Prose
Prose
Stéphane MALLARMÉ
Hyperbole ! de ma mémoire Triomphalement ne sais-tu Te lever, aujourd’hui grimoire Dans un livre de fer vêtu :
Car j’installe, par la science, L’hymne des cœurs spirituels En l’œuvre de ma patience, Atlas, herbiers et rituels.
Nous promenions notre visage (Nous fûmes deux, je le maintiens) Sur maints charmes de paysage, Ô sœur, y comparant les tiens.
L’ère d’autorité se trouble Lorsque, sans nul motif, on dit De ce midi que notre double Inconscience approfondit
Que, sol des cent iris, son site, Ils savent s’il a bien été, Ne porte pas de nom que cite L’or de la trompette d’Été.
Oui, dans une île que l’air charge De vue et non de visions Toute fleur s’étalait plus large Sans que nous en devisions.
Telles, immenses, que chacune Ordinairement se para D’un lucide contour, lacune, Qui des jardins la sépara.
Gloire du long désir, Idées Tout en moi s’exaltait de voir La famille des iridées Surgir à ce nouveau devoir.
Mais cette sœur sensée et tendre Ne porta son regard plus loin Que sourire, et comme à l’entendre J’occupe mon antique soin.
Oh ! sache l’Esprit de litige, À cette heure où nous nous taisons, Que de lis multiples la tige Grandissait trop pour nos raisons
Et non comme pleure la rive, Quand son jeu monotone ment À vouloir que l’ampleur arrive Parmi mon jeune étonnement
D’ouïr tout le ciel et la carte Sans fin attestés sur mes pas, Par le flot même qui s’écarte, Que ce pays n’exista pas.
L’enfant abdique son extase Et docte déjà par chemins Elle dit le mot : Anastase ! Né pour d’éternels parchemins,
Avant qu’un sépulcre ne rie Sous aucun climat, son aïeul, De porter ce nom : Pulchérie ! Caché par le trop grand glaïeul.
Commentaires
- l'un des poèmes les plus diversement commenté de Mallarmé. «[...]récit d’une apparition surnaturelle du Beau poétique, entremêlée de justifications polémiques, et conduisant, de la part du Poète, au choix d'une conduite, ainsi qu'à une définition de sa condition et de sa tâche. » Paul Bénichou, Selon Mallarmé, éditions Gallimard, 1995.
- D'après Charles Chassé (Les clés de Mallarmé, Aubier, 1954), le titre de "Prose" pourrait provenir du sens indiqué par le Littré : Terme d'Église.

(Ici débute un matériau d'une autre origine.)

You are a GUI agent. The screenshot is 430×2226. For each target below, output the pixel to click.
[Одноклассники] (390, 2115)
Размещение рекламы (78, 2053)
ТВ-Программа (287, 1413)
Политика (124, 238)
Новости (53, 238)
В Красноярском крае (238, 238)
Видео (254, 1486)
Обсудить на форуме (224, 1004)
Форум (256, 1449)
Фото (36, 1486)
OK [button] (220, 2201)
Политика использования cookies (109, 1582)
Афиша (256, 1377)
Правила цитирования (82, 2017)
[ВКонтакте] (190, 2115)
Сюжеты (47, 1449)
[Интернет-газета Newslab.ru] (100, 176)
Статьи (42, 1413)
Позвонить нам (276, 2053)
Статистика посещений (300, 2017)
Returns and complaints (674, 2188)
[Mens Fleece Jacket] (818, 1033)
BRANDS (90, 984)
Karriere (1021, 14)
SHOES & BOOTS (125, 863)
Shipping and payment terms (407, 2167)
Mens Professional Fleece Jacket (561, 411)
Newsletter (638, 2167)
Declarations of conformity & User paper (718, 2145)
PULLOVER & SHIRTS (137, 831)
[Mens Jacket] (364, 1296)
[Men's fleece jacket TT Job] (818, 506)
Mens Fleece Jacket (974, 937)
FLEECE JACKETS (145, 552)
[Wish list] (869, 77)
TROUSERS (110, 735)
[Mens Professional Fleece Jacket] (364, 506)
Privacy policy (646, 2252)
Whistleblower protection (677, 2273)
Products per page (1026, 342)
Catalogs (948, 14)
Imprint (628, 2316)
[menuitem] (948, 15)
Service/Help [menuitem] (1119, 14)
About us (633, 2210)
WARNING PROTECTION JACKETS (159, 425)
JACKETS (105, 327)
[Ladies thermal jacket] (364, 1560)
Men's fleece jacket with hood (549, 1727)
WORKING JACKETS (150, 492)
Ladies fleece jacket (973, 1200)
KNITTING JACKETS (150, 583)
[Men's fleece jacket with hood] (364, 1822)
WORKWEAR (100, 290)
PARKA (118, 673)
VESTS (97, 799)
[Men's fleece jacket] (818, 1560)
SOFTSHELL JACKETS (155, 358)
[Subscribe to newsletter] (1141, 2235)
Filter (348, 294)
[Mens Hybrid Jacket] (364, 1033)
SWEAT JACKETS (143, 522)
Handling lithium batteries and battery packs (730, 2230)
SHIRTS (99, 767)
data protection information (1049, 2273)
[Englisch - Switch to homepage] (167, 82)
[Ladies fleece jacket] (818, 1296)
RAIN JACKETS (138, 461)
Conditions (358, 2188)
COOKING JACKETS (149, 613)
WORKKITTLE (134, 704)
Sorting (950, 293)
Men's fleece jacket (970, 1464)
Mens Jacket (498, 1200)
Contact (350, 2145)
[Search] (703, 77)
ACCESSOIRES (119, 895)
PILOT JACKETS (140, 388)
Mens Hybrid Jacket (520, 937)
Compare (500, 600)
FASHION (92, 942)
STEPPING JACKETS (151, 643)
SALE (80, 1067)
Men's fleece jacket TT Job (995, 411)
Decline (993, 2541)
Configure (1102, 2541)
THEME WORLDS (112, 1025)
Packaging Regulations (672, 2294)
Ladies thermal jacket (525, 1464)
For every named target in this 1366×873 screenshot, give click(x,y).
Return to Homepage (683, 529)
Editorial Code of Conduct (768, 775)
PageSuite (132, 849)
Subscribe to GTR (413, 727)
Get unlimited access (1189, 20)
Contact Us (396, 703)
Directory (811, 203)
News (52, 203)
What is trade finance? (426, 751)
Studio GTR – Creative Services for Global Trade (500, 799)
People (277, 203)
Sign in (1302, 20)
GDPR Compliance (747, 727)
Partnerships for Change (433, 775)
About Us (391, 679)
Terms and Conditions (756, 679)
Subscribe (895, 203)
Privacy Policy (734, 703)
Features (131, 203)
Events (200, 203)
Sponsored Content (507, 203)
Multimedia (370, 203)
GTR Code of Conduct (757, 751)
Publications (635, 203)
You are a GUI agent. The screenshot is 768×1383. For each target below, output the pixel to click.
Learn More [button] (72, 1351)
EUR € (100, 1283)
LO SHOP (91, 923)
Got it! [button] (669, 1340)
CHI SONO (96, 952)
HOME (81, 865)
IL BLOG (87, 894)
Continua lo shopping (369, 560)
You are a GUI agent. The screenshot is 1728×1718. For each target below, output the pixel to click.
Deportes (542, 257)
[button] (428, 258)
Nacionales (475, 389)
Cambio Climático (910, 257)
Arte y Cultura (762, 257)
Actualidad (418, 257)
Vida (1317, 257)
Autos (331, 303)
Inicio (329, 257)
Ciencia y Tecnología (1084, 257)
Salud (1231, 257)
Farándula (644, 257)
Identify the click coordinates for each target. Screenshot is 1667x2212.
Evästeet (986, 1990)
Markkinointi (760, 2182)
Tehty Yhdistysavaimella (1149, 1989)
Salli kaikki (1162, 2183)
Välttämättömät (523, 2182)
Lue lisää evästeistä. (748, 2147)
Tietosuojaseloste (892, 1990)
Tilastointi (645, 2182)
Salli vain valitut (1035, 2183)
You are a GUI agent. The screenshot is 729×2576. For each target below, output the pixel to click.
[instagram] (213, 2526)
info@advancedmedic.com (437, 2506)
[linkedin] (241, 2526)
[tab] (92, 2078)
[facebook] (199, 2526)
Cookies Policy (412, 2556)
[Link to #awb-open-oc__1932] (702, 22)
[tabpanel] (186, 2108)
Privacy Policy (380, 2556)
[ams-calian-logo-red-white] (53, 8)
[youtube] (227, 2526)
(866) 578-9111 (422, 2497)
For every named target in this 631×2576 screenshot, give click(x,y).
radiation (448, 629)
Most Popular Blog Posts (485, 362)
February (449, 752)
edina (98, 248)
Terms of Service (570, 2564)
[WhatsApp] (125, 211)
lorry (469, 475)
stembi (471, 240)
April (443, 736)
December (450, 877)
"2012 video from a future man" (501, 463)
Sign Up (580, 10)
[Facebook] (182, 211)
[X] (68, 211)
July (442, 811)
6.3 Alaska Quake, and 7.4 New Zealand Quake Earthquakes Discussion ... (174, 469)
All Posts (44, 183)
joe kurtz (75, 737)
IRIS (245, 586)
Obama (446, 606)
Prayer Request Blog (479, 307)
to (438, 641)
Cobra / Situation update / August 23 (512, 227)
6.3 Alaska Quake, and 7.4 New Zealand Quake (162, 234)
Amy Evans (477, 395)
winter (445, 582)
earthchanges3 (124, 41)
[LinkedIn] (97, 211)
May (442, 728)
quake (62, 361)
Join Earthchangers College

Hymne latine rimée que l'on chante à la messe immédiatement avant l'Évangile dans les grandes solennités, ainsi dite parce qu'on y observe seulement le nombre des syllabes, sans avoir égard à la quantité prosodique. La prose des morts.
- Toujours d'après Chassé, le poème se déroule à Constantinople, appelée plus tard Byzance, d'après les noms Pulchérie et Anastase. Huysmans, dans son "A Rebours" fait allusion aux "finesses byzantines" de Mallarmé.